“Stress Redistribution And Deformation Behavior In Twin Tunnels: A Comparative Analysis Of Intact And Jointed Rock Mass Under Sequential Excavation Condition"

Abstract

This study investigates the stress redistribution and deformation behavior in twin horse-shoe shaped tunnels under sequential excavation conditions, comparing intact and jointed rock masses. Using finite element software RS2, the research evaluates the influence of pillar width-to-diameter ratios (W/D = 0.3, 0.6, 1.2) and in-situ stress conditions (K₀ = 0.5, 1.0, 1.5) on tunnel stability and surrounding rock mass behavior. The analysis incorporated elasto-plastic behavior using the Hoek-Brown failure criterion for rock mass and Barton’s model for jointed rock strength characterization.

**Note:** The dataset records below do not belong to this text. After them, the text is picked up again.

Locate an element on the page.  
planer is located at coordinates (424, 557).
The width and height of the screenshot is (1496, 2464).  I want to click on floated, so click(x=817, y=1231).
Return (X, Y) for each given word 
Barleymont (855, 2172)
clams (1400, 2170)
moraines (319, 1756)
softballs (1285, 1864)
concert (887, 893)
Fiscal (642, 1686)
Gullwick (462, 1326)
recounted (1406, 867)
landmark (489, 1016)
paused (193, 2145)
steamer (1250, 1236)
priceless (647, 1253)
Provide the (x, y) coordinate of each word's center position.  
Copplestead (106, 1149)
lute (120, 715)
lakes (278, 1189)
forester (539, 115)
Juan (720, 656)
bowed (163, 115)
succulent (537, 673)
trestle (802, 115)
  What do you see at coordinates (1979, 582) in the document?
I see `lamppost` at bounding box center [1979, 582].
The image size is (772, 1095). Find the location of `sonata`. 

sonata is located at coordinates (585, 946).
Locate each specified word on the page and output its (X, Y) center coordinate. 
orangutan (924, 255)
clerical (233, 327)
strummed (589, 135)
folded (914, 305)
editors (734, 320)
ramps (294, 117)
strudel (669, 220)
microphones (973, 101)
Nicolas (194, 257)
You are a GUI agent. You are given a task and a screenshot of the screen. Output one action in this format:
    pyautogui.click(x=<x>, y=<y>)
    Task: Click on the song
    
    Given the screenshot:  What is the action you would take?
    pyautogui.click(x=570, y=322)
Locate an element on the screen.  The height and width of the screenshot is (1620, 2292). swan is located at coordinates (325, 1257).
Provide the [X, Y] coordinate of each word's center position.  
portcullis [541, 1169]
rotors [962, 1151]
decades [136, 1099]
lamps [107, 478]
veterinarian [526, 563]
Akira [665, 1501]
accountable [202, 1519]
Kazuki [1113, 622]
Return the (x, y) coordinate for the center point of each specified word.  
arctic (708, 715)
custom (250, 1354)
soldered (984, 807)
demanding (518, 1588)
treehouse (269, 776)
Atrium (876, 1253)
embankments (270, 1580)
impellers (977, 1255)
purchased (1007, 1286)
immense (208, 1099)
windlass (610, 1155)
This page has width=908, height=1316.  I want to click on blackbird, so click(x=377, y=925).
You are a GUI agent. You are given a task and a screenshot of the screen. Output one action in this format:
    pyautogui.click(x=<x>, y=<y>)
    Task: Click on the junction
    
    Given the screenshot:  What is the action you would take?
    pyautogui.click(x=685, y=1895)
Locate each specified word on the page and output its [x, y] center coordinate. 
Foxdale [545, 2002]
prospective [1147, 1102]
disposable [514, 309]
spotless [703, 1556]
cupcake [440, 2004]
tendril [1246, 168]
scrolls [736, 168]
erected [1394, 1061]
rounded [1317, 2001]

Results reveal that lower W/D ratios (0.3) and higher K₀ values (1.5) significantly amplify deformation differences, particularly at critical locations such as the springing level on the pillar side and the center of the pillar zone, where differences exceed 900%. Conversely, higher W/D ratios (1.2) minimized interaction effects and deformation discrepancies. The jointed rock mass exhibits more pronounced deformations compared to intact rock, emphasizing the role of discontinuities in tunnel stability. The findings provide critical insights for optimizing tunnel design and construction practices in challenging geological conditions, ensuring structural integrity and minimizing ground settlements.